The empire of Harsha Vardhana was vast. His suzerainty also extended far and wide.
Like Samudragupta, he kept the heartland of northern India under his direct administration and the rest of the territories under his dominating influence.
Harsha’s Empire included the kingdoms of Thaneswara or eastern Punjab, and Kanauj in the Gangetic Doab, and the regions of Ahichchhatra or Rahilkhand, Sravasti or areas of Oudh, and Prayaga or Allahabad.
Magadha as well as a portion of Orissa were also within the empire. In the north-west, it included major portions of the Punjab, and whole of Sindh. In the west, the kingdom of Vallabhi came within the imperial authority. Harsha’s Empire touched the Arabian Sea.
In the east, the empire included Bengal, and touched the Bay of Bengal. In the north-east it extended as far as the Brahmaputra valley. If the empire also included Kashmir and Nepal, it touched the Himalayas in the north. Thus, with almost the whole of Northern India, from the snowy mountains of the north to the river Narmada in the south, and from Ganjam in the eastern coast to Vallabhi in the western coast, the Empire of Harsha was one of the most extensive empires of Indian history.
Harsha’s political influence was also deeply felt outside the limits of his direct rule. Beyond the river Brahmaputra, the King of Kamarupa regarded Harsha as his superior. It is known from the Chinese source that he did not venture to disobey the orders of Harsha whom he regarded as a mighty monarch. The Chinese source suggests that the King of Kamarupa could not dare to detain a Chinese pilgrim in his capital against the wishes of Harsha. Similarly, if Kashmir was not included in Harsha’s Empire, his power was nevertheless felt there.
The Chinese source refers to an incident when the King of Kashmir was forced to surrender a tooth relic of Buddha to Harsha. In another instance, King Udito of Jalandhar, who accepted Buddhism, was commanded by Harsha to conduct Hiuen Tsang safely to the frontiers with a military escort on the pilgrim’s homeward journey. King Udito obeyed the order. It is known from the Chinese source that the rulers of distant lands up to China’s borders, helped the pilgrim with escorts out of respect for Harsha.
It is proved, thus, that the neighoubring states of Harsha’s Empire were greatly afraid of the emperor’s power, and obeyed his wishes or orders. So was the case with several local rulers who survived within the empire, paying their homage to the emperor. Even the most powerful enemy of Harsha in the South, the Chalukyas, acknowledged Harsha’s supremacy in the whole of Uttarpatha by calling him Sakala-Uttarapatha-natha or the Lord Paramount of the North.
According to V.A. Smith, Harsha ruled over “the whole of the basin of the Ganges, from the Himalayas to the Narmada”. The extent of his empire as well as the extent of his political influence made him the paramount sovereign of the whole of Northern India. The term ‘Five Indies’ used by Hiuen Tsang to describe Harsha’s dominion might be taken as well justified when we take into account his sway over the different regions of India.”

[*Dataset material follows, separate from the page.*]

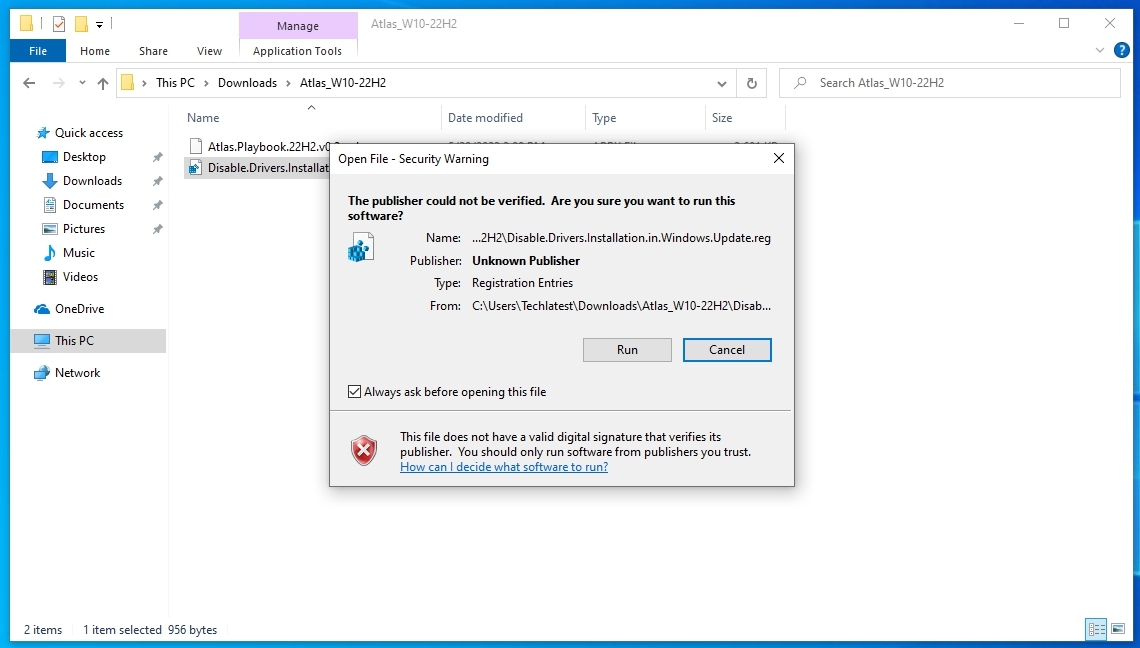
Task: Navigate back with the back arrow
Action: (28, 83)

Harsha ruled his empire from his capital at Kanauj, on the bank of the Ganges. It is known from the accounts of Hiuen Tsang that the city was well fortified and strongly defended. It abounded with majestic buildings, beautiful gardens, and tanks of clean water. It was also a centre of learning and culture. The inhabitants of the capital lived a prosperous life. The city of Kanauj enjoyed the hey-day of its splendour in the age of Harsha.